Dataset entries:
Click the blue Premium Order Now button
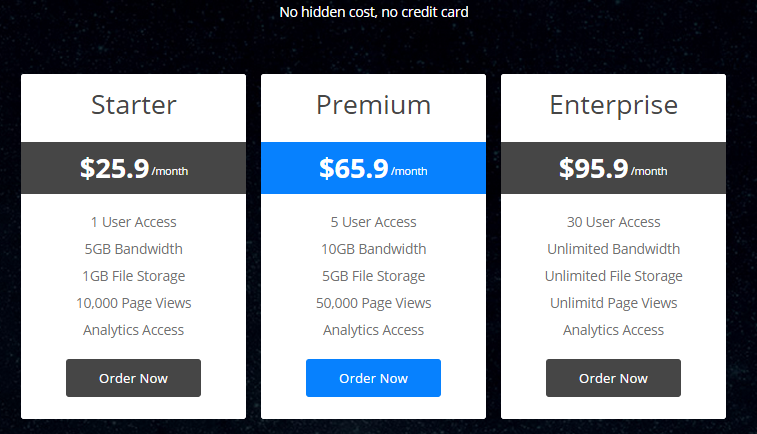The height and width of the screenshot is (434, 757). (x=373, y=378)
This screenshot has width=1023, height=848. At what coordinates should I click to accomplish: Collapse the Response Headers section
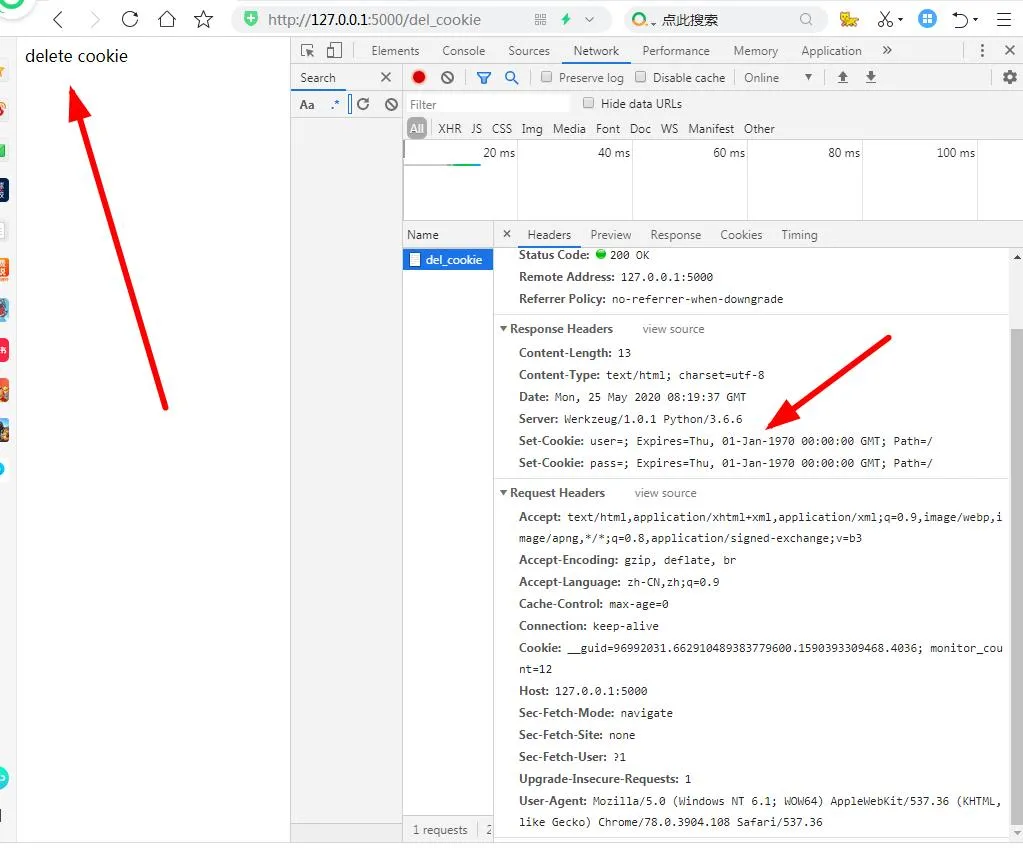coord(503,329)
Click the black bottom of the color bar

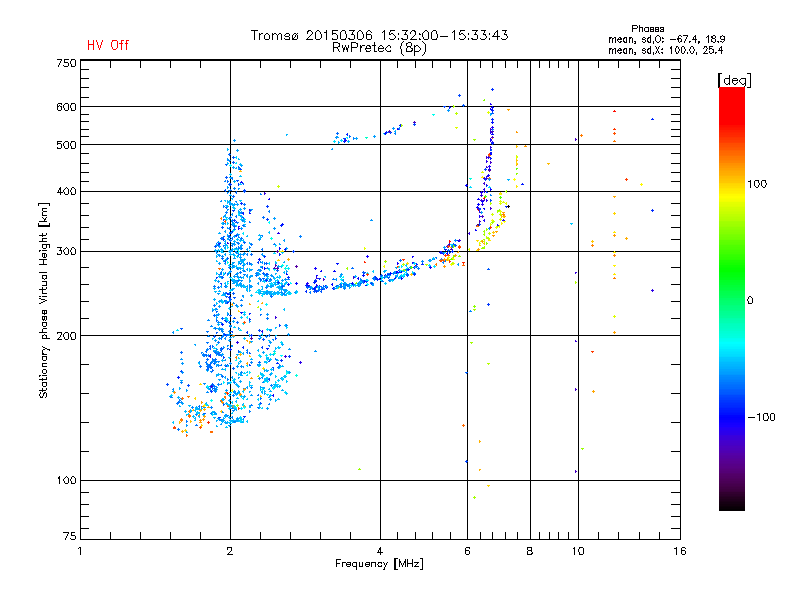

**DIRECTIONS FOR THIS TASK:**
Before duplicating the entries above, strip out the pictures and keep the rest exact.

**TASK SOLUTION:**
Click the blue Premium Order Now button
The height and width of the screenshot is (434, 757). (x=373, y=378)
This screenshot has width=1023, height=848. At what coordinates should I click to accomplish: Collapse the Response Headers section
coord(503,329)
Click the black bottom of the color bar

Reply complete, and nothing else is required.